This article is part of our special report Cardiovascular disease and cholesterol.
SPECIAL REPORT / Today’s medicines can be so precise that doctors are now able to define a disease at the right time, and tailor the therapy to the patient, according to experts. EURACTIV reports from Glasgow.
For decades, changing unhealthy lifestyles to reverse growing rates of cardiovascular diseases, strokes, high cholesterol and diabetes have been on politicians’ radar.
However, more can still be done to improve research and innovation, and ultimately the medicines given to patients, particularly for those suffering from high cholesterol.

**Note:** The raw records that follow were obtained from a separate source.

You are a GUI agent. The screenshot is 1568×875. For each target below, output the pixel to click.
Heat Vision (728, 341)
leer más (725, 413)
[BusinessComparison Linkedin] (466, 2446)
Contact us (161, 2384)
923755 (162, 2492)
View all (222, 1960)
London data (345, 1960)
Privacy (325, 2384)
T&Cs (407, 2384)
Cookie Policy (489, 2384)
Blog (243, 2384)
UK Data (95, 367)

On Monday (23 March), at the European Atherosclerosis Society’s (EAS) conference in Glasgow, Zahi Fayad, Professor of Radiology and Medicine (Cardiology) at New York’s Icahn School of Medicine, and director of Translational and Molecular Imaging Institute, emphasised that the need to try to tailor the right therapy, at the right time, to patients.
“A recent study has advocated for the need to think about the vascular wall of disease, relating to not the age of a patient, but related to the disease that they have. It should relate to their vascular age clock,” Fayad said.

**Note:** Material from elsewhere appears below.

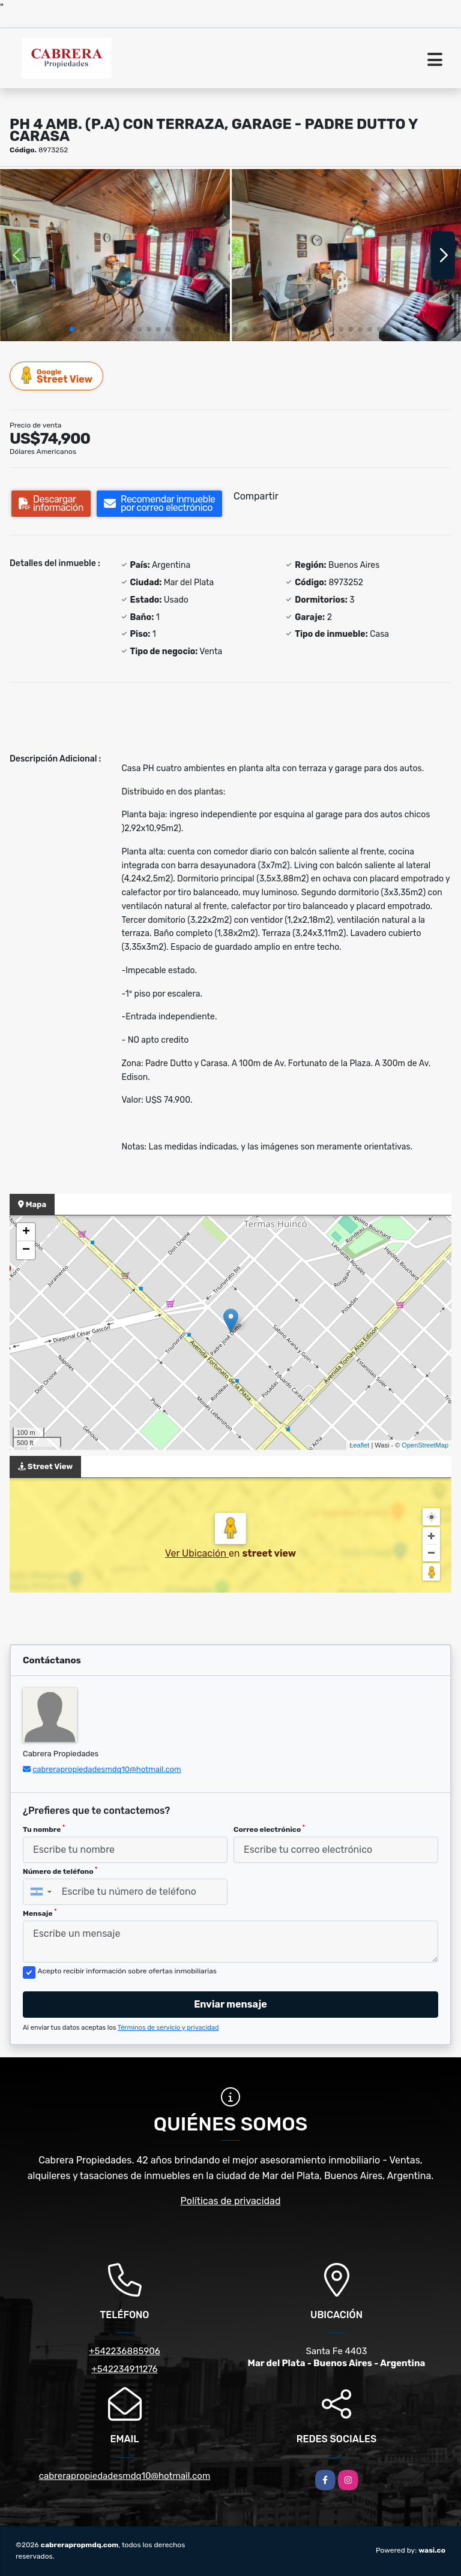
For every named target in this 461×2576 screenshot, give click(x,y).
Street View (57, 375)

“You need to determine the ultimate age or the extent of the disease to do the intervention and initiate the different types of therapies that are available. The therapies should correspond with this. The intensity of the therapy to reduce (the) aggression of the disease also needs to be determined. How to evaluate and determine this is of course going to be important,” the professor added.
He mentioned that a lot of medical experts have raised questions about this approach in the past. However, today, the medical world actually has the opportunity to carry it out in practice.

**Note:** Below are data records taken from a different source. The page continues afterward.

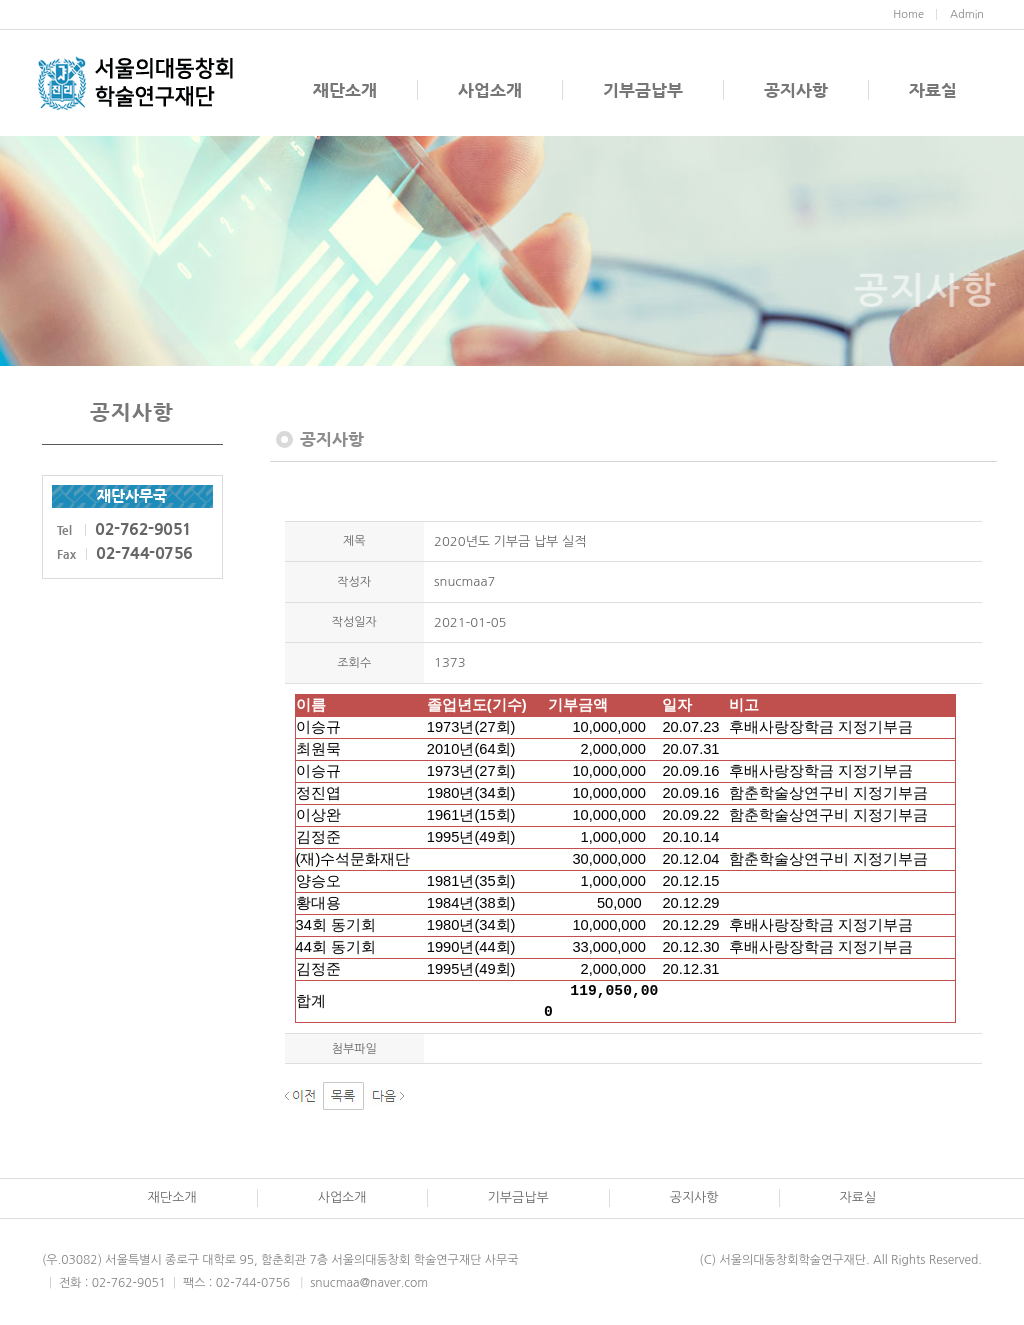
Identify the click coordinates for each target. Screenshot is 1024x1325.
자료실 (933, 90)
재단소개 (345, 90)
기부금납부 (643, 90)
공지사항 (796, 90)
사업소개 (490, 90)
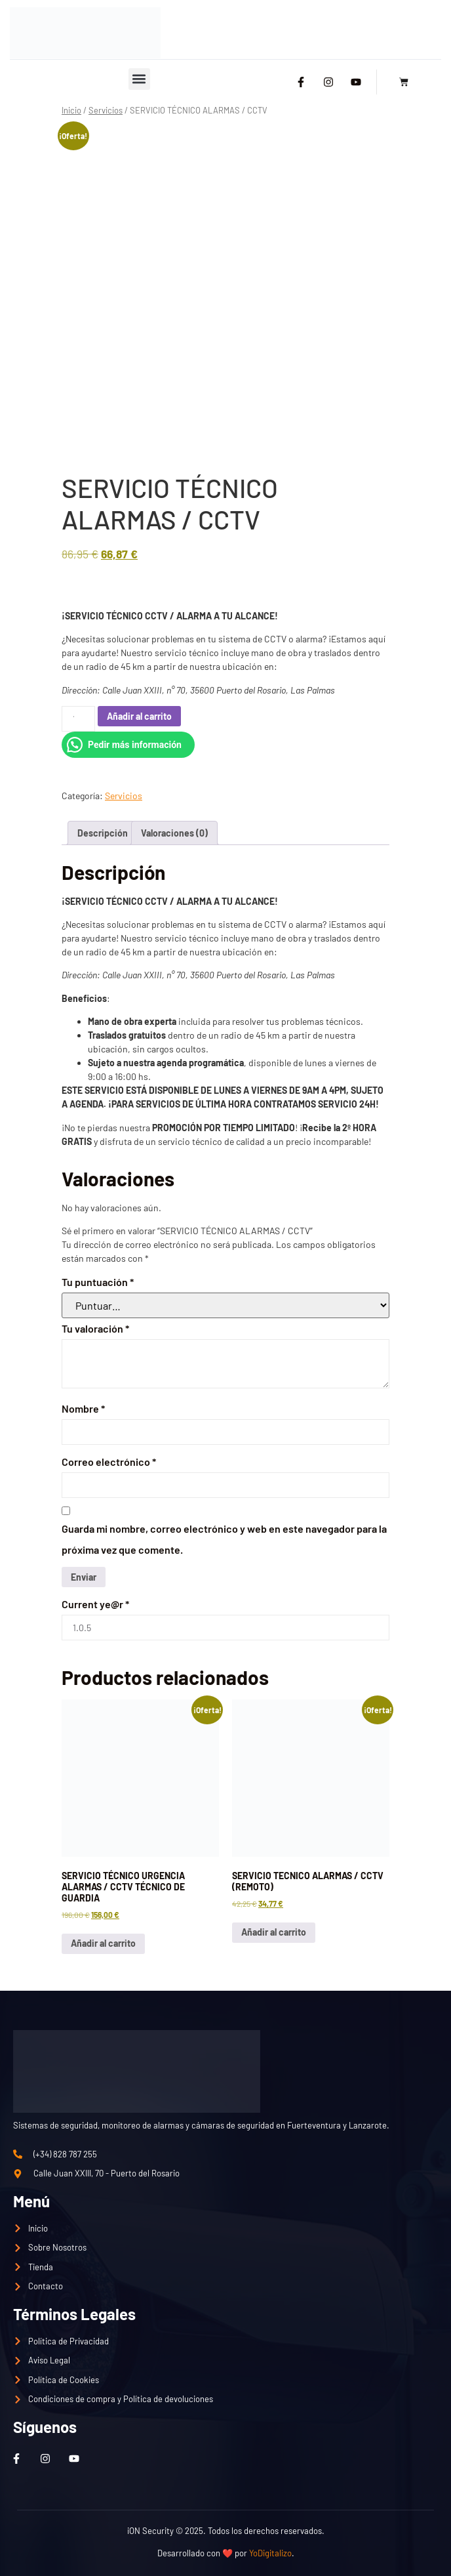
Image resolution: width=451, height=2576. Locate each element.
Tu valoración (95, 1328)
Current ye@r (95, 1604)
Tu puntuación (98, 1282)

“The tools that we have available are getting better. We are not only able to define the disease at (its) heart, and the risk factors. We also have non-invasive interventions. We have knowledge of demography and prevalence. Together with analysis of blood and cells, we can do excellent analysis,” Fayad continued.
Fayad highlighted those who suffer from Familial Hypercholesterolaemia (FH), a disease characterised by severe elevation of bad cholesterol (LDL) levels, as a particular group of patients where multiple tools could be used in order to evaluate the disease at different stages.
FH affects one in 200 to one in 500 worldwide, and people with untreated FH have about 20 times greater risk of developing early heart disease, according to the FH Foundation. While statins for years have been used to lower LDL cholesterol concentration, they don’t work effectively for all patients, and can have side effects.
Mice or nano-technology?
In cancer treatment, Fayad said, new therapies with targeted approaches, and the use of new nanomedicines have also delivered valuable results, for example preventing drugs from affecting the wrong organs negatively.
Christine Mummery, Professor and Chair of Developmental Biology at Leiden University Medical Centre, likewise pointed to the use of mice in medical research, saying that while drugs that have gone to phase-III clinical trials with mice, 50-60% of those have failed in phase-II and III in humans. Counting all drugs, 50% of them didn’t make it because of lack of efficacy.
“This is a serious problem and extremely costly for the pharmaceutical industry to bring drugs forward. It is perhaps time to look for new models. If we look at a mouse’s heart, it beats 500 times per minute and a human heart, 60 times. Perhaps it is no wonder that there is not a really good comparison,” she said.
Mummery also mentioned that for some diseases, using mice over the past 30 years haven’t provided any new significant drugs. Instead, exploring stem cells might give researchers some new types of models, but this could require many thousands of individuals to make a conclusion about a particular disease, she said.